Congolese asylum seeker Innocent Nkung has taken his anti-deportation campaign all the way to the Houses of Parliament.
On 24 July, Andrew Gwynne MP presented a petition to the House of Commons, with 4,199 signatures showing clear public support for Innocent Nkung’s asylum application. It is his supporters’ firm belief that Innocent would be at grave risk of persecution were he to be forcibly returned to the Democratic Republic of Congo (DRC) and that he is a great asset to British society.
Innocent Must Stay Campaign
Innocent arrived in the UK in May 2005, having fled his native DRC after being imprisoned, tortured and raped on a number of occasions for being an active campaigner for democracy in the Christian Union for Renewal and Justice (UCRJ), a political party opposed to the ruling transitional government. He also suffered persecution for his homosexuality. Two organisations have since provided medical documentation in support of Innocent’s claims of torture and abuse in his home country.
The petition presented to the House of Commons adds to the Innocent Must Stay Campaign, which has seen Innocent meet church groups, MPs and celebrities, and travel widely to give public meetings about the fate that awaits rejected Congolese asylum seekers upon deportation to their country. His campaign has received a large amount of support from his local community in Tameside, Greater Manchester, with the Tameside Advertiser and the Tameside Reporter publishing supportive stories about his case. Innocent, who is a philosophy graduate and former teacher in DRC, has also been actively involved in his local community, acting as a volunteer translator, French teacher and secretary to the Tameside African Refugee Association.
With a copy of the petition sent to the Home Office, Innocent now hopes it will pay close attention to his situation when considering his application. He told IRR News: ‘If allowed to stay in England, I will be able to carry on with my life and think of the future. If not allowed, it will be a question mark! I will never accept being deported to Congo, where I know that I risk being cruelly tortured and possibly killed. I call upon the Home Office to look favourably on my asylum application.’

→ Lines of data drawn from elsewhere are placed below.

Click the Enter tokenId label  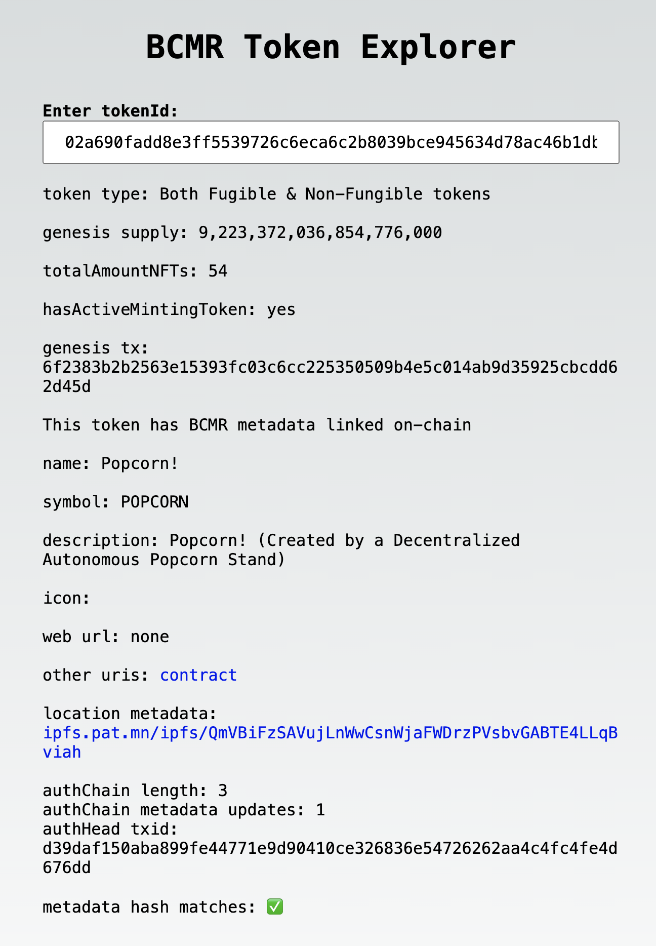coord(110,110)
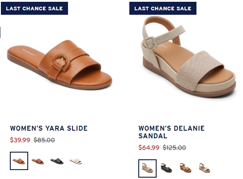Switch Delanie Sandal to the ivory color
Image resolution: width=243 pixels, height=179 pixels.
tap(205, 168)
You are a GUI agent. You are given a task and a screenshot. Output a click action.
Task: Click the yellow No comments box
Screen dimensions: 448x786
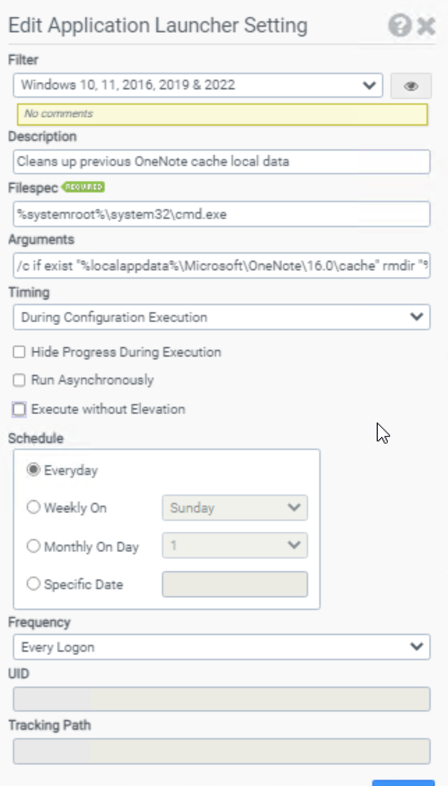tap(222, 114)
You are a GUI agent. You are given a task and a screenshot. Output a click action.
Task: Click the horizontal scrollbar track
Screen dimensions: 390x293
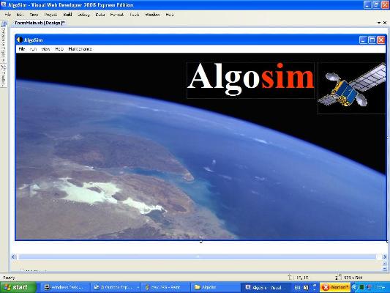point(198,256)
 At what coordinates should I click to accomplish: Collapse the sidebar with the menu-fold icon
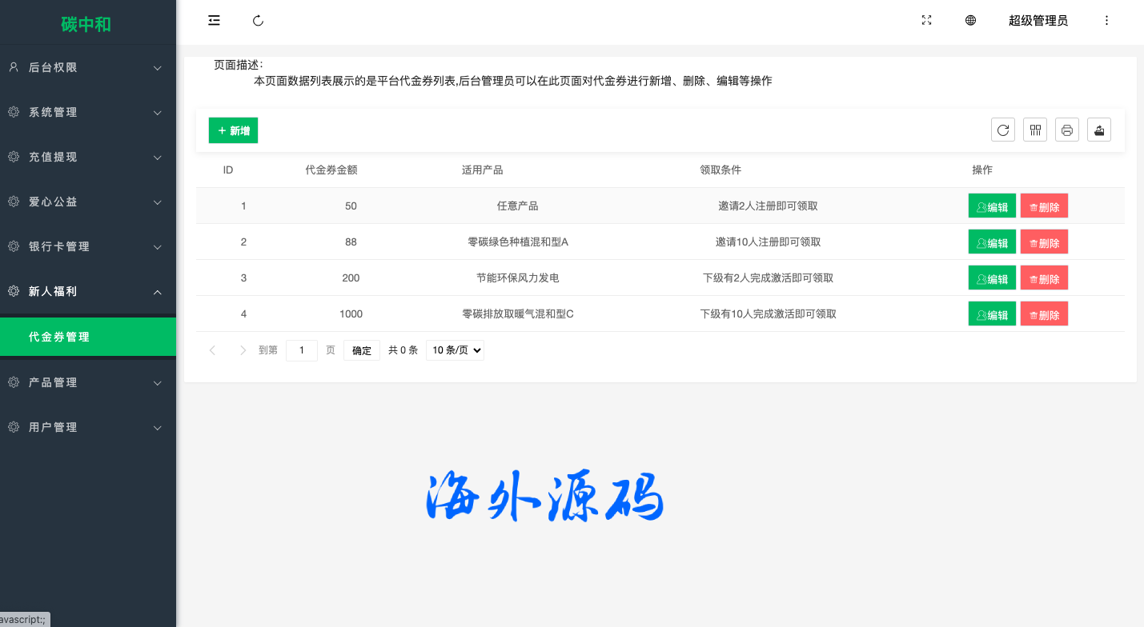pos(214,21)
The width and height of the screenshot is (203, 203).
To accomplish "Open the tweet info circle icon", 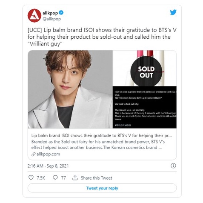I will pos(173,166).
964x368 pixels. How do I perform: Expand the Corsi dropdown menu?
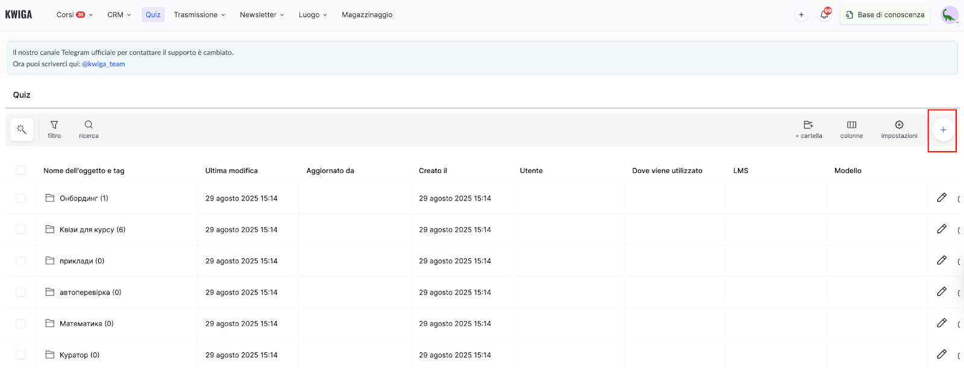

He also called for improvements in the treatment of asylum seekers here in the UK: ‘The asylum situation in England is becoming more and more questionable. People seeking asylum are subjected to inhumane conditions. Destitute asylum seekers do not have anywhere to go and those who live under section 4, meaning those who get vouchers from NASS, do not have much choice for what they need. People are only allowed to exchange vouchers with food but there are other needs that every human being has beyond food.’

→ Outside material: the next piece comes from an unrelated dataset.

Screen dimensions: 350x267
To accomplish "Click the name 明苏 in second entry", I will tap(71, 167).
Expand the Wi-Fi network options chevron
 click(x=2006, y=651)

Killings and intimidation in DRC
Just days after Innocent’s petition was delivered to the House of Commons, the United Nations Mission in DRC (MONUC) published a report condemning executions, violence and human rights abuses by the security forces and militias in the run-up to elections in the country on 30 July. The report draws attention to the fact that the ‘routine use of physical violence against civilians, including summary executions, beatings and rape … is reported wherever the army is deployed’.  This is supported by Human Rights Watch, which has reported widely on recent violence and intimidation in Katanga, North Kivu and other areas of the country. Votes have now been cast in DRC and Congolese people both in the country and in exile are hoping that stability will soon return to this war-torn country that has seen millions of people die in the past decade.
Innocent’s MP, Andrew Gwynne, has written to Tony Blair and immigration minister Liam Byrne, including a letter written by Innocent about the current political situation and humanitarian crisis in the DRC, where the security forces, factional militias and the scramble for DRC’s mineral wealth have left the civilian population without peace, hope and stability for the country’s future.